After a little while Mother Ceres looked anxiously at Proserpina. “My child,” she said, “did you taste any food while you were in King Pluto’s palace?”

“Dearest mother,” answered Proserpina, “I will tell you the whole truth. Until this morning not a morsel of food had passed my lips. But a servant brought me a pomegranate on a golden-plate, a very dry pomegranate, with no juice inside, nothing but seeds and skin; and I was so hungry, and had not tasted any food for such a long time, that I took just one bite. The moment I tasted it King Pluto and Mercury came into the room. I had not swallowed a morsel, but O mother! I hope it was no harm, six pomegranate seeds remained in my mouth and I swallowed them.”

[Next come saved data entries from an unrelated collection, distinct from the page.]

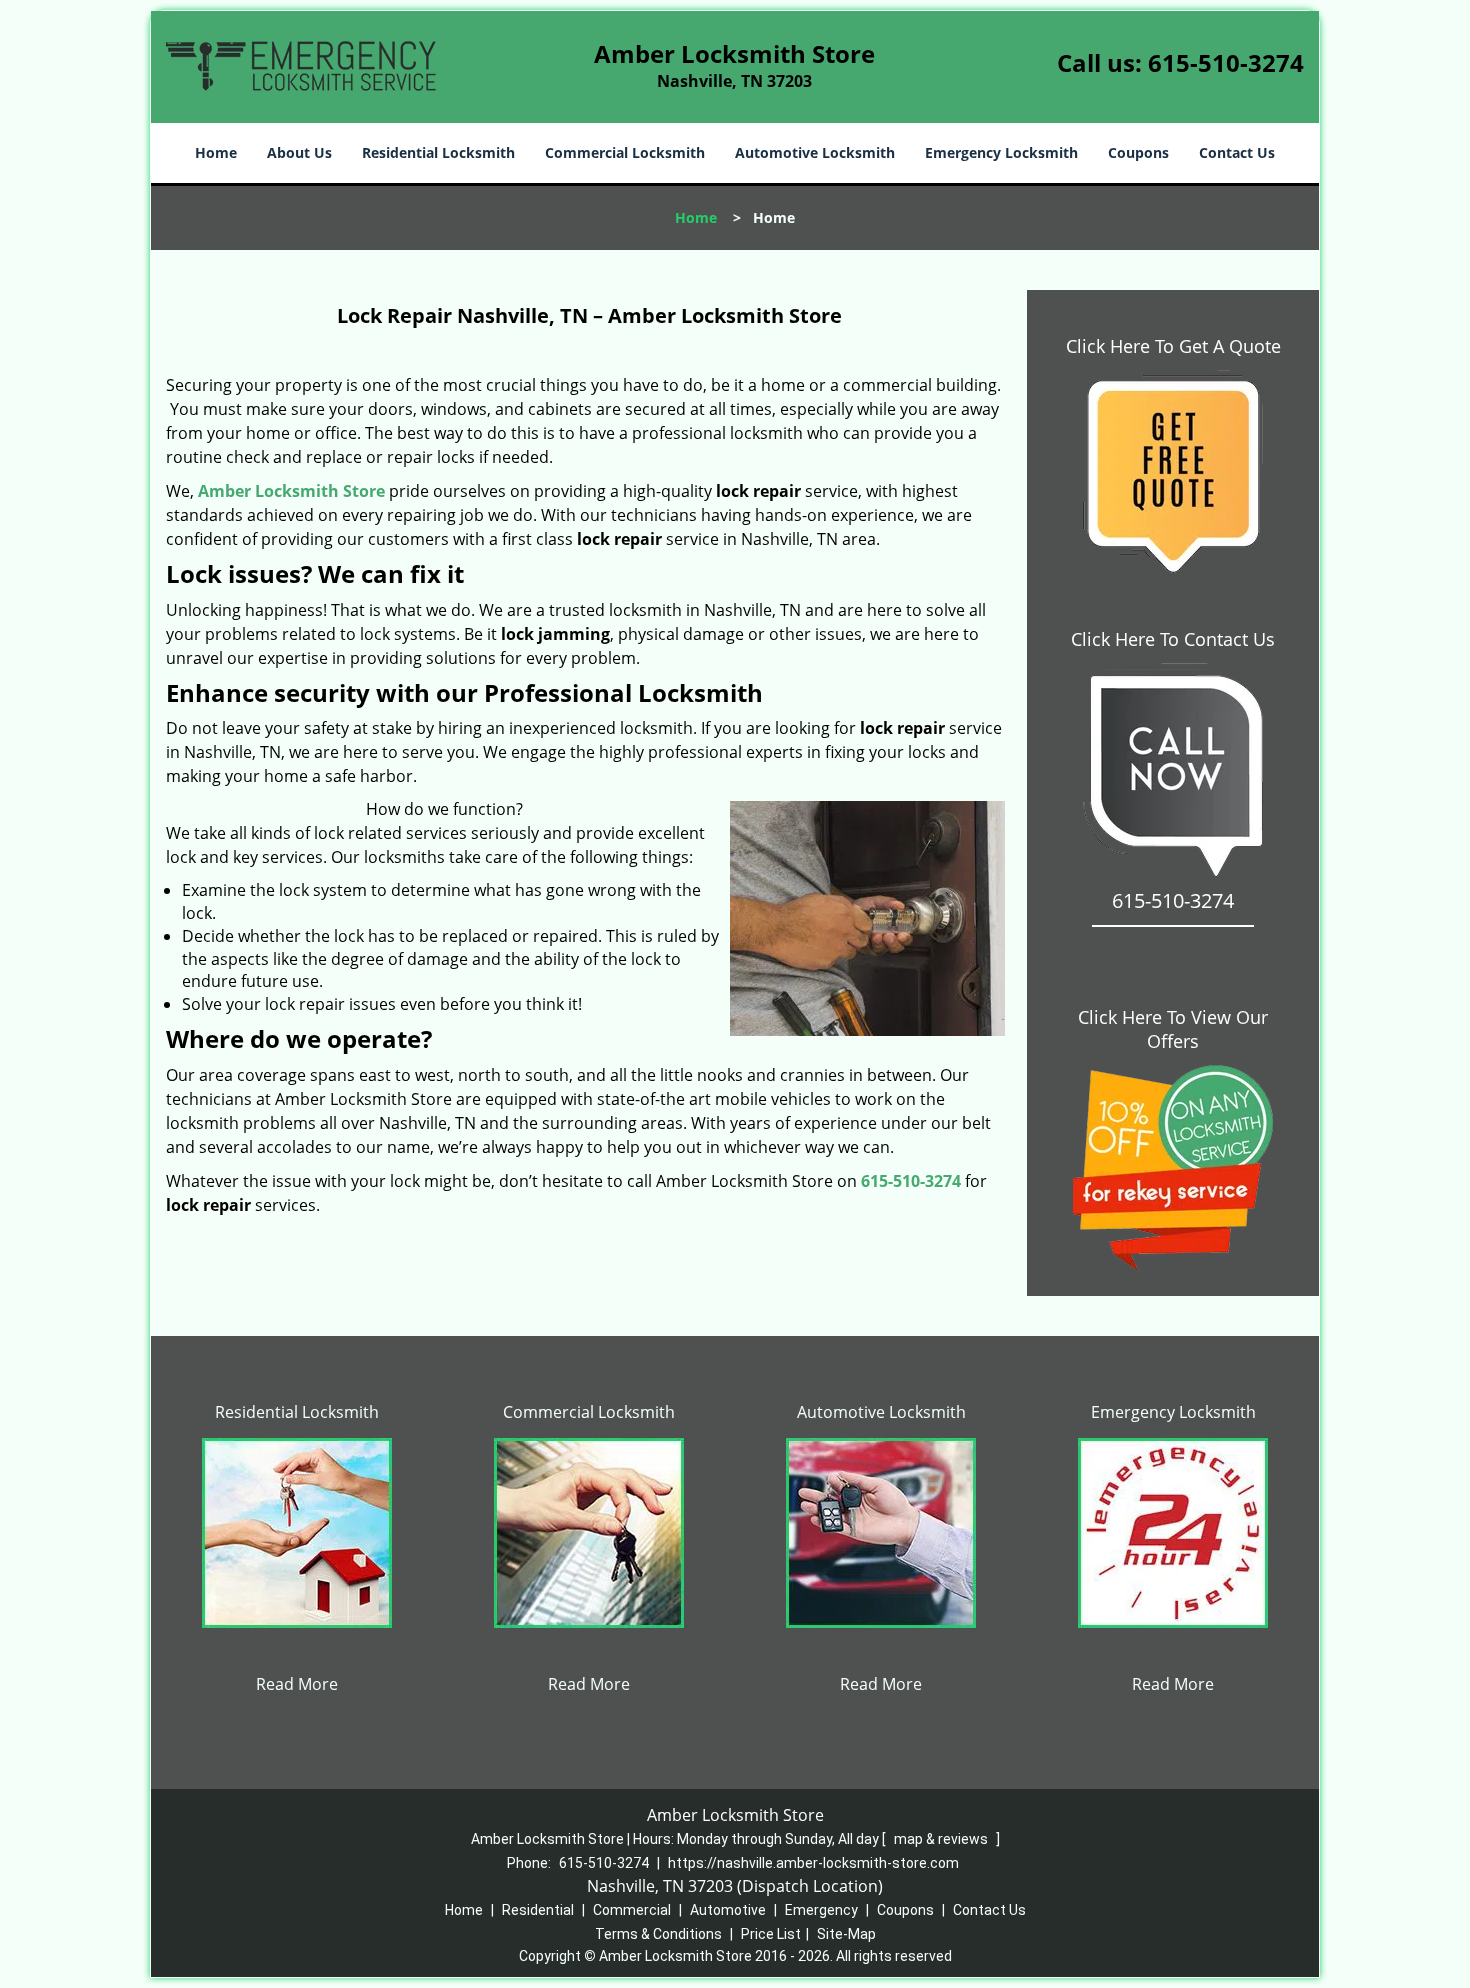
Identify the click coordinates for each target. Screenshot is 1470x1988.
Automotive (728, 1910)
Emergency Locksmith (1001, 152)
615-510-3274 (1226, 62)
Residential (538, 1910)
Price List (771, 1934)
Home (216, 152)
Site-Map (846, 1934)
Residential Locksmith (438, 152)
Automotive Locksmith (815, 152)
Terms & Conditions (658, 1934)
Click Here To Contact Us (1173, 639)
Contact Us (1237, 152)
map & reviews (942, 1839)
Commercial (632, 1910)
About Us (299, 152)
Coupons (1138, 152)
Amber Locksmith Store (291, 491)
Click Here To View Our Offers (1173, 1029)
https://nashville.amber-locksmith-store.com (813, 1863)
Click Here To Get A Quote (1173, 346)
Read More (297, 1684)
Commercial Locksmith (625, 152)
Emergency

“O miserable me!” said Mother Ceres. “For each of these six pomegranate seeds you must spend a month every year in King Pluto’s palace. You are only half restored to me; you will be six months with me and then six months with the King of Darkness!”

“Do not be so vexed, mother dear,” said Proserpina. “It was very unkind of King Pluto to carry me off, but then, as he says, it was such a dismal life for him to lead in that great palace all alone: and he says he has been much happier since he had me to run about the big rooms and to play beside him. If only he will let me spend six months every year with you, I think I can bear to spend the other six months beside him. After all, he was as kind as he knew how to be, but I am very glad he cannot keep me the whole year round.”